How to visualize a 2D cartesian point in homogeneous coordinates? Geometric primitives
Hi, I am trying to understand below text from a book on Computer Vision by Szeliski.

I am not able to visualize it combining cartesian and homogeneous coordinates. Below is my attempt in understanding visually. Kindly correct and confirm.
Further, if correct, what are A and B as shown in circle? Afaik,
$$
B = \sqrt{(\tilde x)^2 + (\tilde y)^2 + (\tilde w)^2} = 1? 
$$
because, w=1 there?

 A: One way to look at it is that each point in the projective plane corresponds to a line through the origin of the three-dimensional Cartesian space,
and each such line corresponds to a point in the projective plane.

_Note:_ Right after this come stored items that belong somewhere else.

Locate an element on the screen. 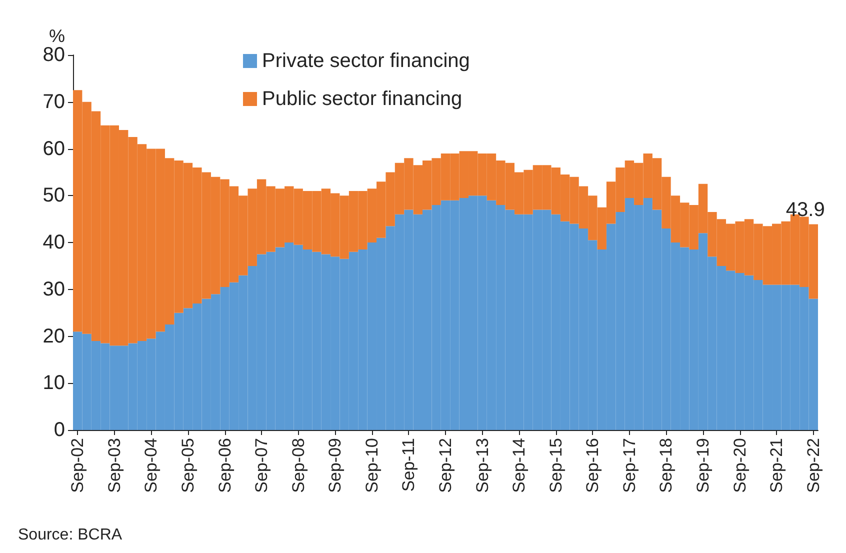 Image resolution: width=846 pixels, height=553 pixels. x-tick-label: Sep-20 is located at coordinates (740, 466).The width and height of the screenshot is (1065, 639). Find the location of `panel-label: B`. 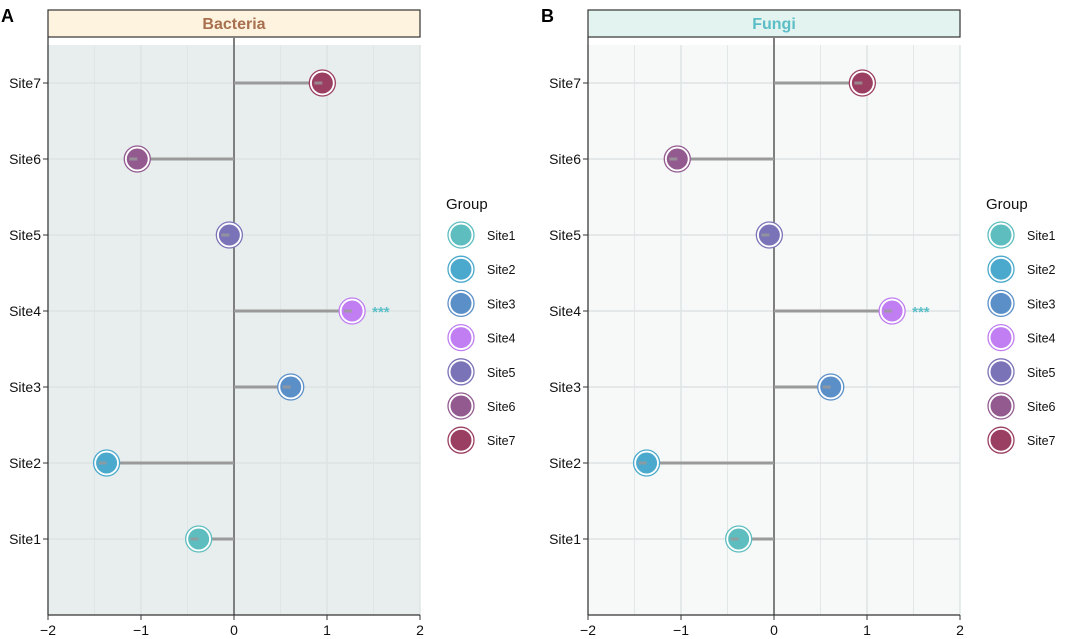

panel-label: B is located at coordinates (548, 16).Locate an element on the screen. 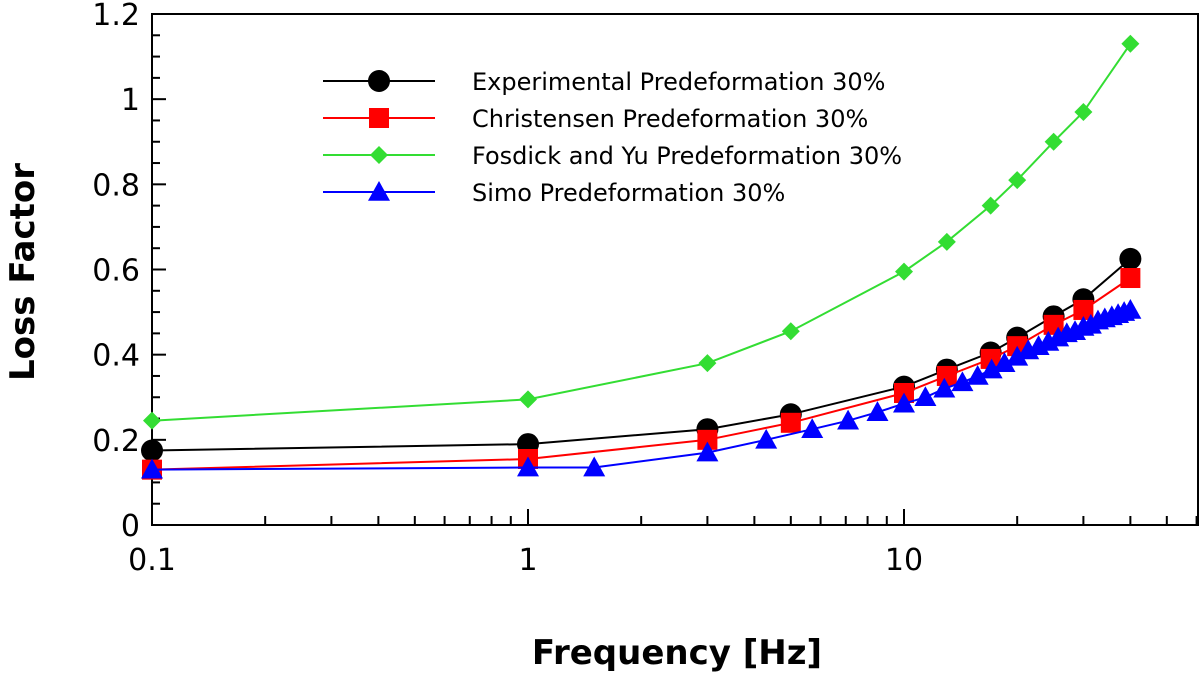 This screenshot has height=674, width=1200. y-tick-label: 0.4 is located at coordinates (116, 356).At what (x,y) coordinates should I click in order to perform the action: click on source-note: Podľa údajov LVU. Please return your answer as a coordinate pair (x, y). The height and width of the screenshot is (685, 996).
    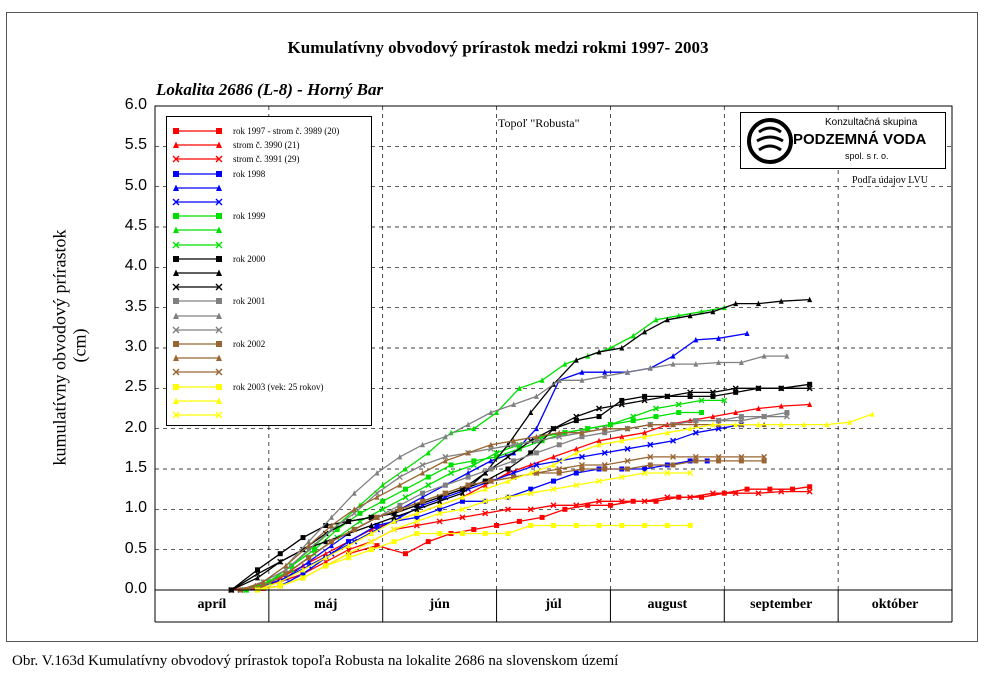
    Looking at the image, I should click on (890, 180).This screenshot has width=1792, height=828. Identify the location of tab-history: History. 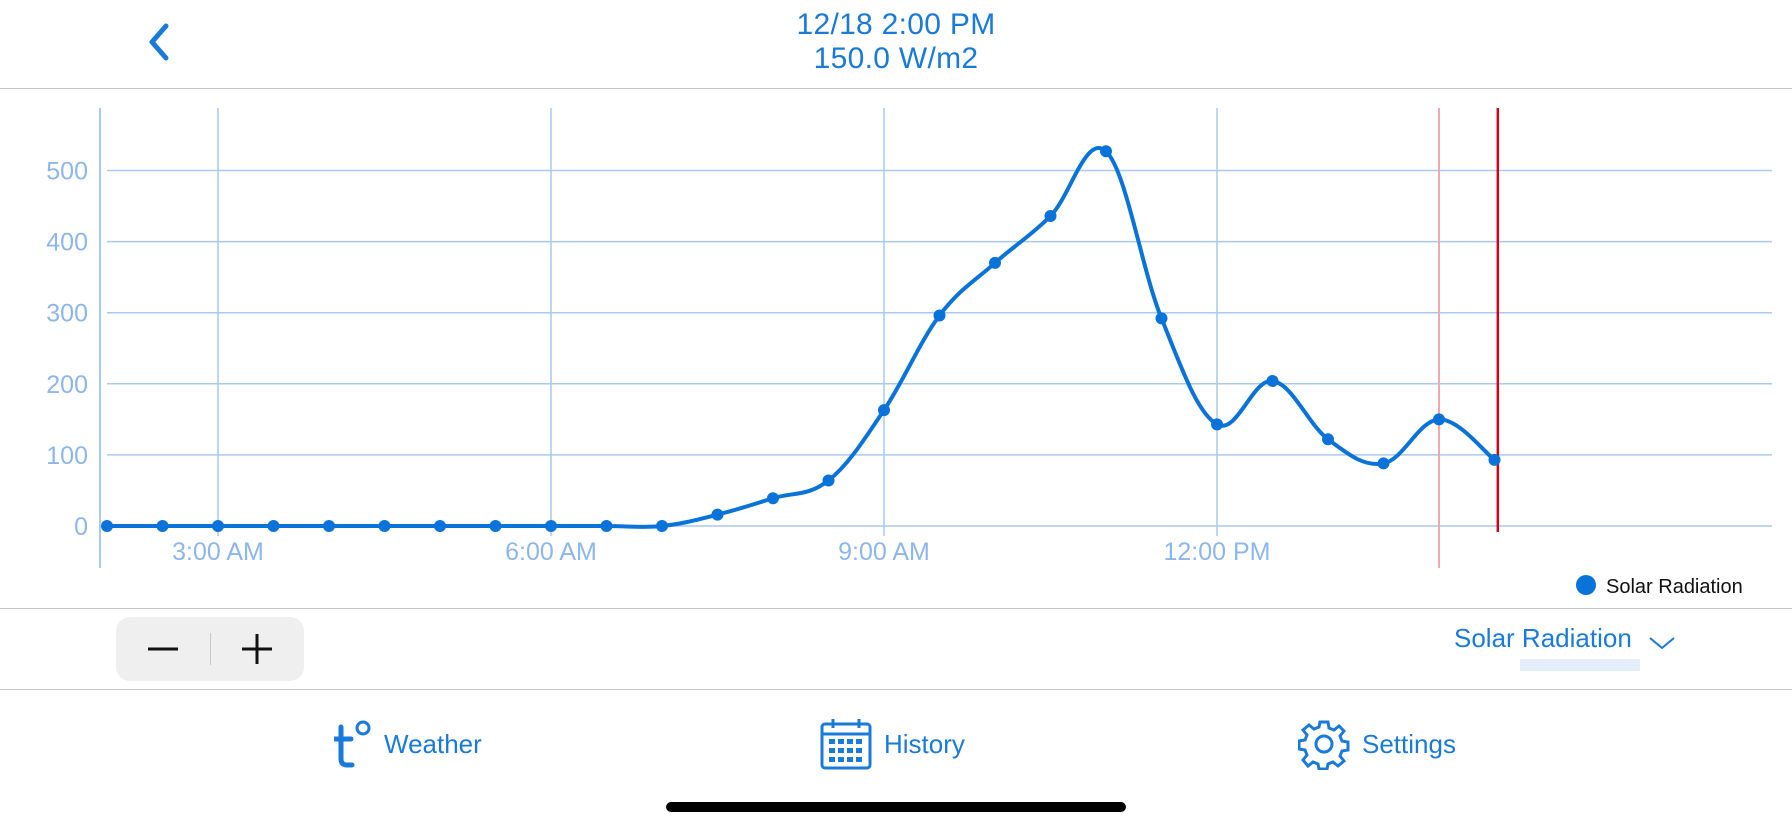
(892, 744).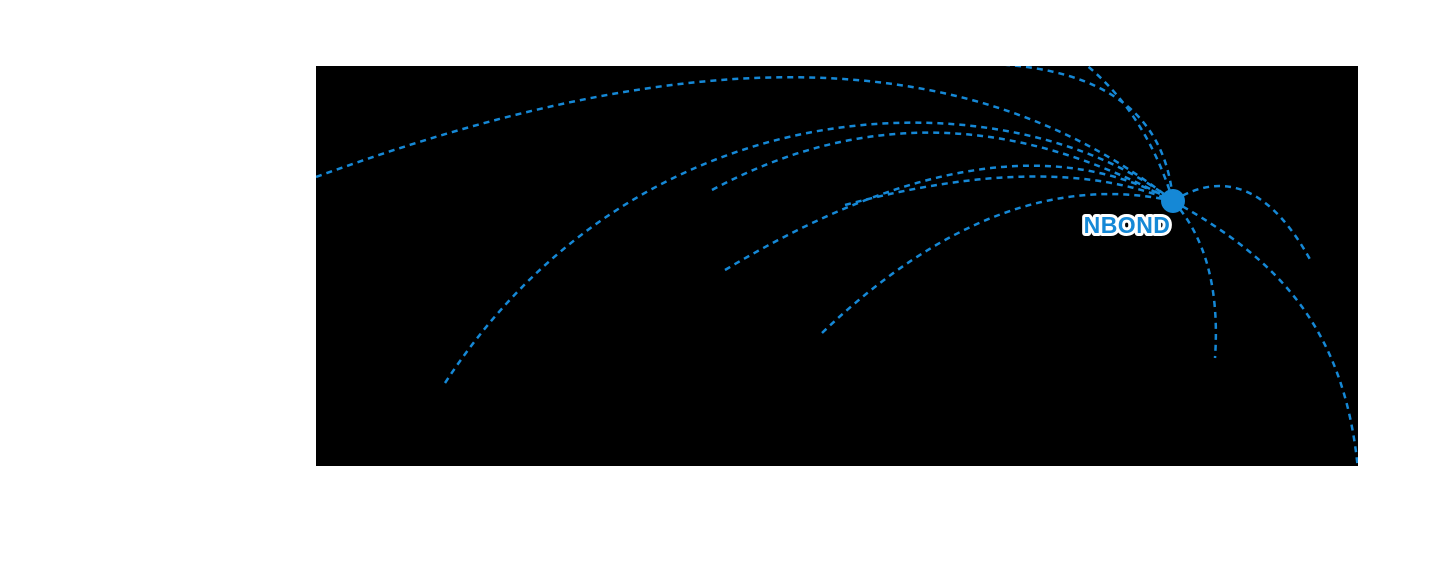 The width and height of the screenshot is (1450, 576). What do you see at coordinates (1243, 224) in the screenshot?
I see `edge-right-hook` at bounding box center [1243, 224].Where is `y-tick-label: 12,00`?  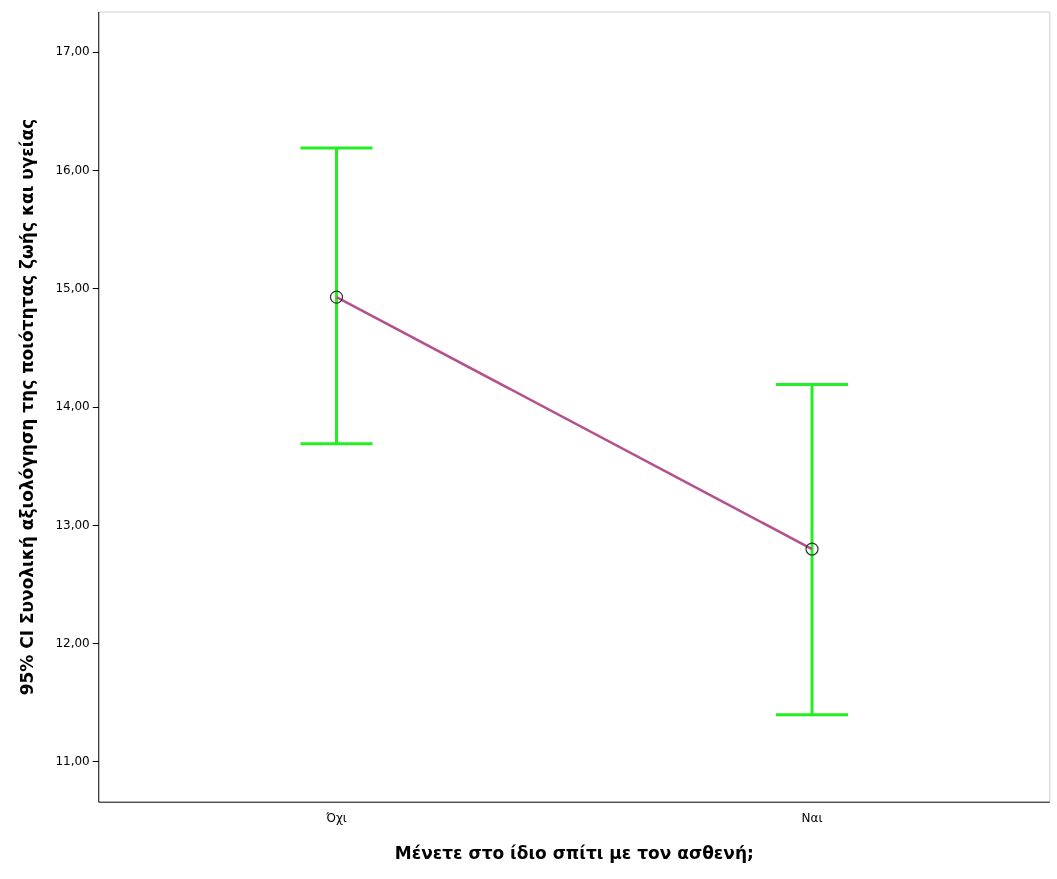 y-tick-label: 12,00 is located at coordinates (72, 642).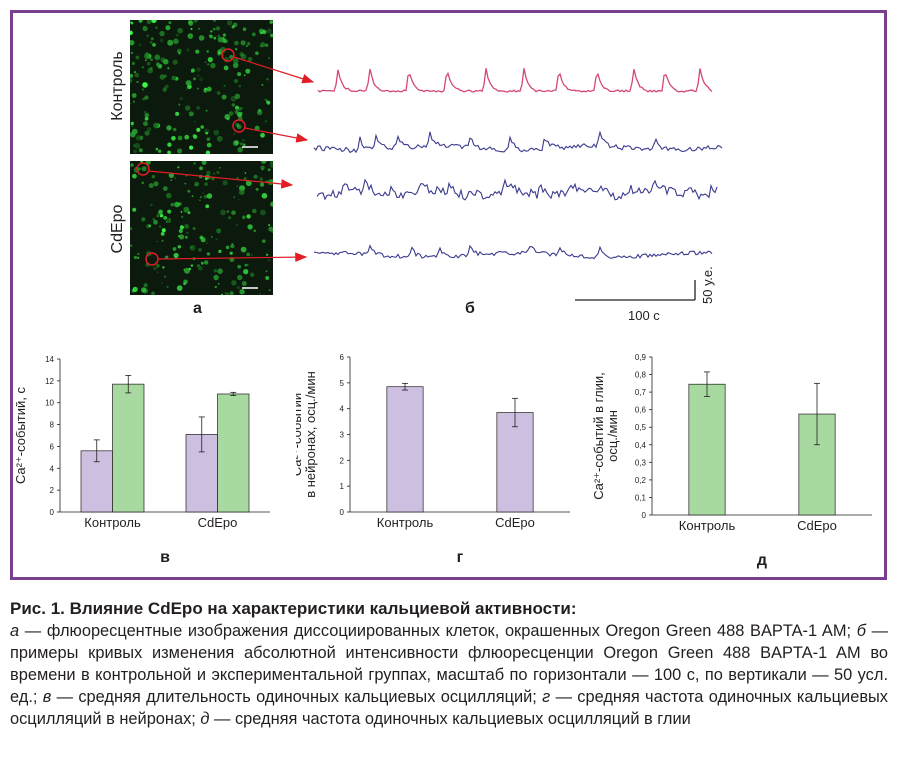 Image resolution: width=899 pixels, height=780 pixels. What do you see at coordinates (641, 462) in the screenshot?
I see `y-tick-label: 0,3` at bounding box center [641, 462].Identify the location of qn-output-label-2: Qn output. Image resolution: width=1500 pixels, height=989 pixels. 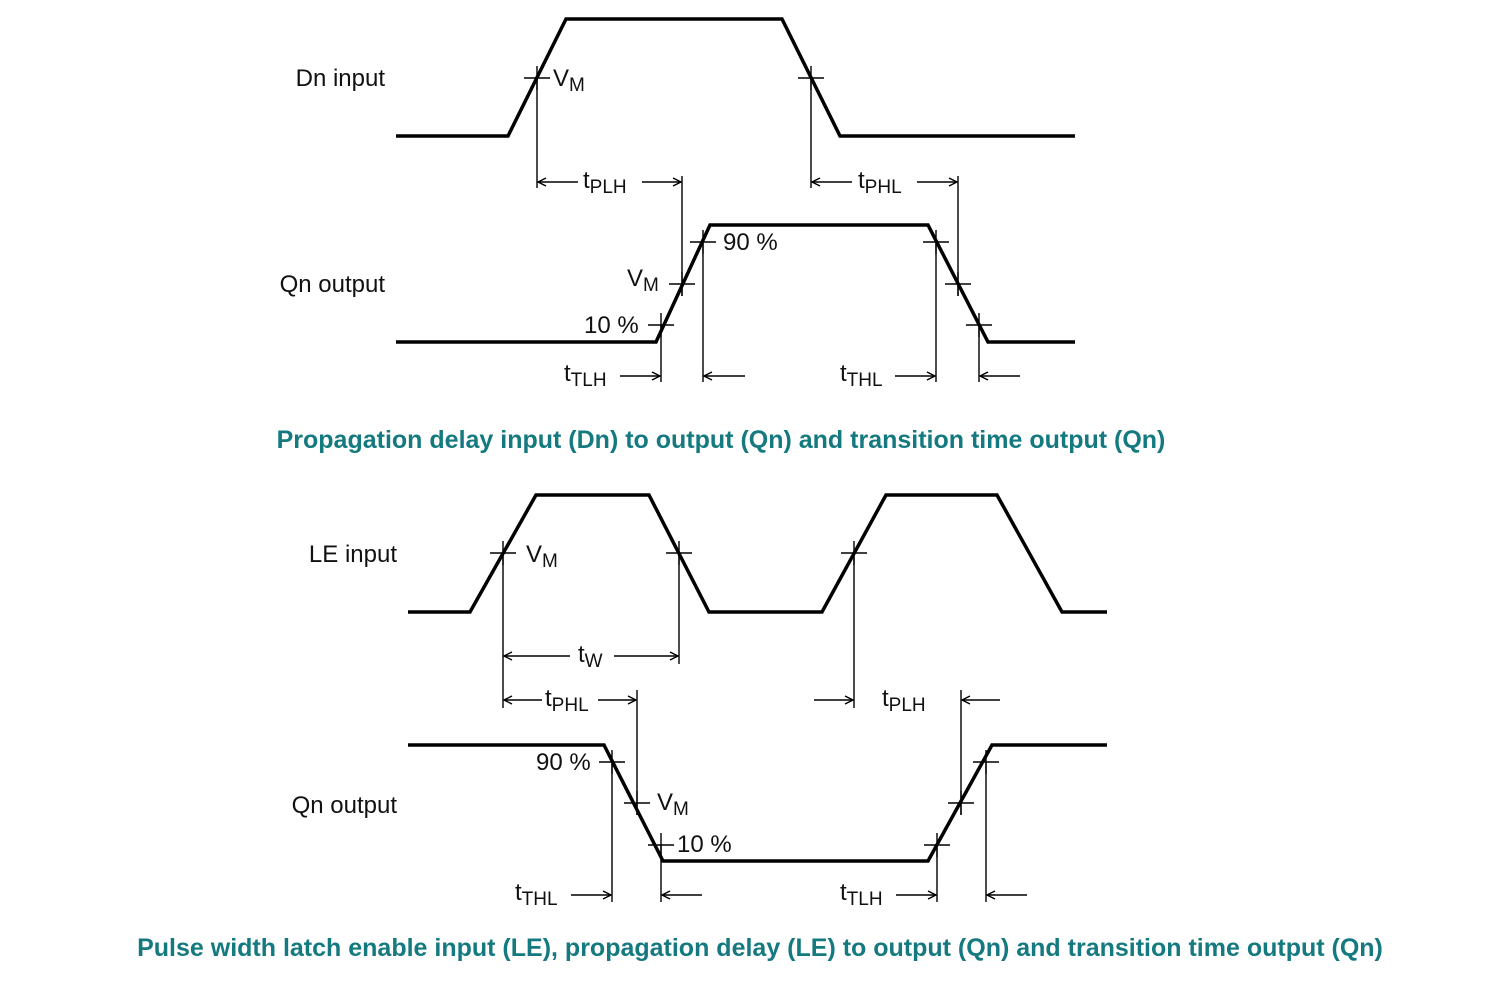
(345, 806).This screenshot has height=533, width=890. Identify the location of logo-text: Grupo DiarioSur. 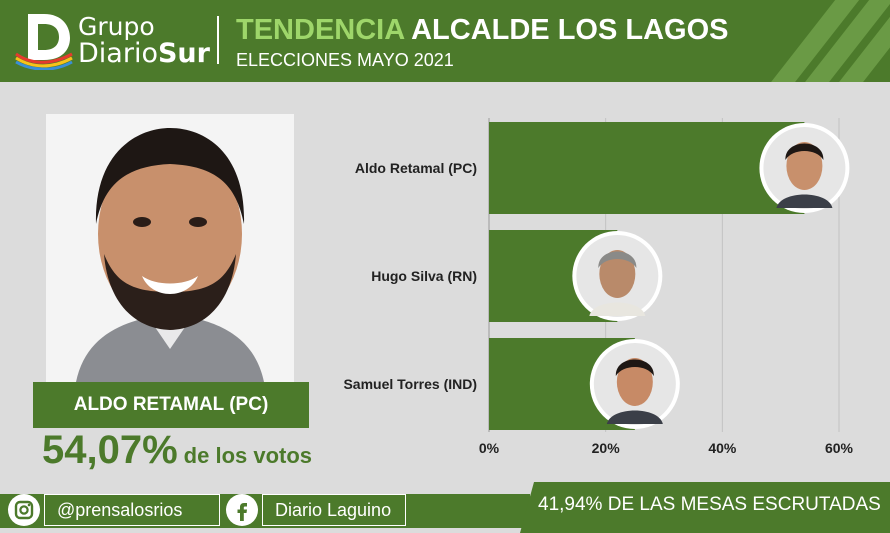
(144, 40).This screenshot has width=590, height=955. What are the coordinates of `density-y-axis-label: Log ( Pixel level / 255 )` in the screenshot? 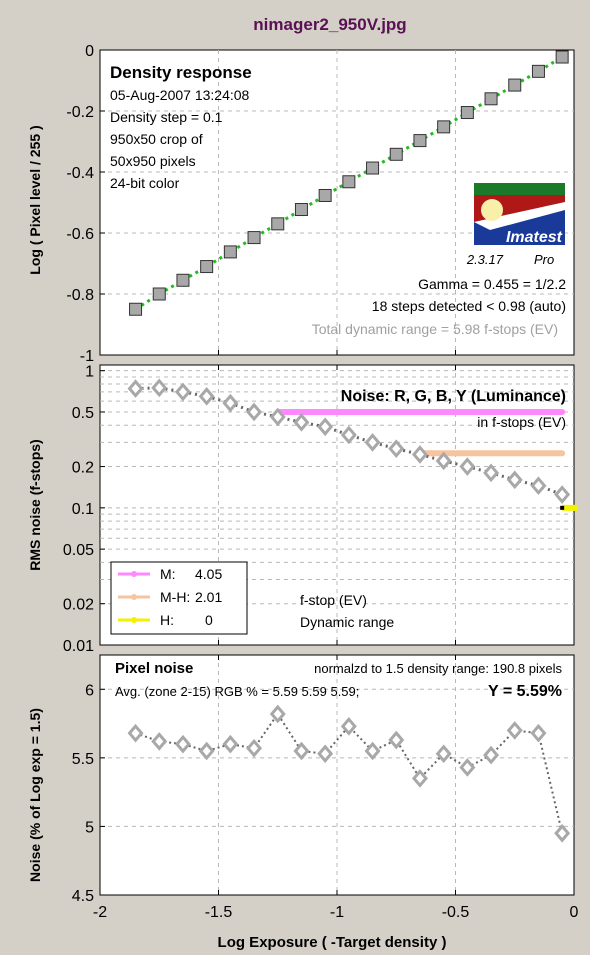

If you set $B = \sqrt{\tilde x^2 + \tilde y^2 + \tilde w^2} = 1$ 
then you will only reach points on the unit sphere around the origin of the three-dimensional Cartesian space. Every line through the origin intersects that sphere,
so you'll capture all the lines (and all the projective points) that way,
but except for $(0,0,1),$ none of the points on that sphere is actually on the plane $\tilde w = 1.$
If you want to plot $(x,y)$ at $(\tilde x, \tilde y, 1)$ as in the figure,
then at each such point you have $A = \tilde w = 1$
and $B = \sqrt{\tilde x^2 + \tilde y^2 + \tilde w^2} = 
 \sqrt{x^2 + y^2 + 1}.$ 
I'm not sure what to do with those facts, however.
If you then take any point $(\tilde x, \tilde y, \tilde w)$ 
on any of the lines through the origin in the three-dimensional space,
assuming you don't pick the origin $(0,0,0)$ itself, then there are just two cases to think about:
Case $\tilde w = 0$: the line is in the $\tilde x, \tilde y$ plane and does not intersect the plane $\tilde w$ at all.
So this line corresponds to one of the "points at infinity" that you can adjoin to the ordinary Cartesian plane in order to make it a projective plane.
Case $\tilde w \neq 0$: the line intersects the plane $\tilde w$ at the point
$$(x,y,1) = \left(\frac{\tilde x}{\tilde w}, \frac{\tilde x}{\tilde w}, \frac{\tilde w}{\tilde w}\right).$$
But something to remember is that if you're using a line through the origin to represent a projective point, any point on that line (other than the origin itself) is as good as any other point on that line.